I would like to store data in a compressed format between various applications (some in Python, some in Java, etc.) in such a way that:

  • the producer application can choose from among several formats (e.g. gzip/zstd/zlib/brotli)
  • the consumer application has all the information it needs to uncompress the data

Once the data is uncompressed, all applications know how to deal with the resulting information.

Is there a common/standard container format which includes the compression algorithm type? (e.g. prepending the compressed data with a MIME type in ASCII) Or do the compressed data from most methods already contain a header and magic number that allow the compression type to be determined?

1
stackoverflow.com/questions/39008957/… seems to indicate that brotli isn't autodetectable :/ - Jason S
zstd starts with hex 28 b5 2f fd (github.com/facebook/zstd/blob/dev/doc/…) - Jason S

1 Answers

2
votes

The zip format is quite common, and specifies the compression algorithm.

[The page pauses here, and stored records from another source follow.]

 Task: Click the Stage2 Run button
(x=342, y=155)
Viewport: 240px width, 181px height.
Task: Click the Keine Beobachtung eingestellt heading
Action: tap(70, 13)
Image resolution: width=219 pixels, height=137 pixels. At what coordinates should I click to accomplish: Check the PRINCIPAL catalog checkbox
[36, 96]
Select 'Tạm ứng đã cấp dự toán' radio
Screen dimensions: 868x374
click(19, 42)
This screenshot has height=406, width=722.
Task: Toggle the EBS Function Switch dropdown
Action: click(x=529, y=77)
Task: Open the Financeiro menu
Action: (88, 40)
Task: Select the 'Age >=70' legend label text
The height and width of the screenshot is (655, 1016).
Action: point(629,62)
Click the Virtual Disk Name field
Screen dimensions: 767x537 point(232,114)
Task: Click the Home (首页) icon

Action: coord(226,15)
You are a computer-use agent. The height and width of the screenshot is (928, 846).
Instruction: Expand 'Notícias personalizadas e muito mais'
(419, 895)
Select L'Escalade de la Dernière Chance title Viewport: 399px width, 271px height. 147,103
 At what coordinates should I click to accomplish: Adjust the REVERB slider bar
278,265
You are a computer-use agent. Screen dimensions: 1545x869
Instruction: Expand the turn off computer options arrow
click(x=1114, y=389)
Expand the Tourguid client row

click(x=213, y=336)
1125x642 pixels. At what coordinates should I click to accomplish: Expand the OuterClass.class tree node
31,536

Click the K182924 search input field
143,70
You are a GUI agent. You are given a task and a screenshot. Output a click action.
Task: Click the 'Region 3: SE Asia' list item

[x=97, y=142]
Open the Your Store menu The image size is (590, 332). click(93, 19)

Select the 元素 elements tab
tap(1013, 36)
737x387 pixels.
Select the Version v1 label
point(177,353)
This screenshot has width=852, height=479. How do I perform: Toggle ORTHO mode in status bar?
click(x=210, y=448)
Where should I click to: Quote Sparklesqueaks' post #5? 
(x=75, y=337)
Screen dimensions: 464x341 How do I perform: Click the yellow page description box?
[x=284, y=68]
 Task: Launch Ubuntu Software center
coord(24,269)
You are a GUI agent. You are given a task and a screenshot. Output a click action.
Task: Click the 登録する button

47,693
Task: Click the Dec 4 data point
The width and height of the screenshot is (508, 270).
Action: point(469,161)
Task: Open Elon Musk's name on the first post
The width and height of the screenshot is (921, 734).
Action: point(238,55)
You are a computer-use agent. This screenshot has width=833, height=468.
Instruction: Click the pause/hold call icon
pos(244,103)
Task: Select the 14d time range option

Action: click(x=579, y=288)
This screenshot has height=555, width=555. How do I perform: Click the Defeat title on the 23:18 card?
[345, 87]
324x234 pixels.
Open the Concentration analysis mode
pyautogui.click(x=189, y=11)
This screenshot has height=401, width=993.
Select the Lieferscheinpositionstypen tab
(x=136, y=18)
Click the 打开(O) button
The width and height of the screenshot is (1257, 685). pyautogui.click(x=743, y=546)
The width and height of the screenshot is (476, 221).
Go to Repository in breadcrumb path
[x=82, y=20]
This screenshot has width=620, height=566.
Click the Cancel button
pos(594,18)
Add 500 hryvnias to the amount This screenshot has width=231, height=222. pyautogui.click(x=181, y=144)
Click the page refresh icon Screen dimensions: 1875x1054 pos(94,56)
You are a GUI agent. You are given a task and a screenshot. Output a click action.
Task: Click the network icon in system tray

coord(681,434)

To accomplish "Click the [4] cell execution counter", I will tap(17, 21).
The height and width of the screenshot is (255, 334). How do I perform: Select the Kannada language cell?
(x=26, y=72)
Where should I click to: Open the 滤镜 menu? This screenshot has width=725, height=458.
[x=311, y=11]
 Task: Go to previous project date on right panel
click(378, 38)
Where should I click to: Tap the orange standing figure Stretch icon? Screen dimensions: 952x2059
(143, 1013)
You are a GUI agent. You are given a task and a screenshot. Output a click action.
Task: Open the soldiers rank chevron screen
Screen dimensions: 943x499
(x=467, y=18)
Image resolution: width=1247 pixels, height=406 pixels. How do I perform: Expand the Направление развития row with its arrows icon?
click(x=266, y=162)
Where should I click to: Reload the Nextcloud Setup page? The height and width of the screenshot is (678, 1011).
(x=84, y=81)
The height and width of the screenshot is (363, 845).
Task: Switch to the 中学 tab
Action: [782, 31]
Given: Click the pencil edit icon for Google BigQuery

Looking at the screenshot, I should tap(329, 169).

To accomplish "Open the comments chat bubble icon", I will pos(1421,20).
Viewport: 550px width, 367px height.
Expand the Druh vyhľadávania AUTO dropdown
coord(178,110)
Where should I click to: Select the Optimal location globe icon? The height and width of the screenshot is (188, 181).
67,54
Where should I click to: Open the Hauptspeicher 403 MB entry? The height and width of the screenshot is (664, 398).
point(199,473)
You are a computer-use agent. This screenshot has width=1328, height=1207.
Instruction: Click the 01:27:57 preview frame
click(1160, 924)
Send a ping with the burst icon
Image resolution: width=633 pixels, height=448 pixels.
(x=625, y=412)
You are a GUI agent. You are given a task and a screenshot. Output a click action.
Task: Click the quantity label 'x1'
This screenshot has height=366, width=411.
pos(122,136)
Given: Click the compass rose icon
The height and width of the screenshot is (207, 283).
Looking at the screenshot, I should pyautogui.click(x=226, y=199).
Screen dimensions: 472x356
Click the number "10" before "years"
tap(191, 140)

It has method numbers for deflate (8), which is used by gzip and zlib, and zstd (93), but not brotli yet. Also has xz (95).

As for individual wrappers, that's what zlib and gzip are, and zstd has a detectable wrapper. raw brotli, however, is difficult to detect. I am not aware of consistent use of a brotli wrapper. See this lovely answer for why. There was a proposal for a brotli wrapper (also lovely), but I don't think it is in use.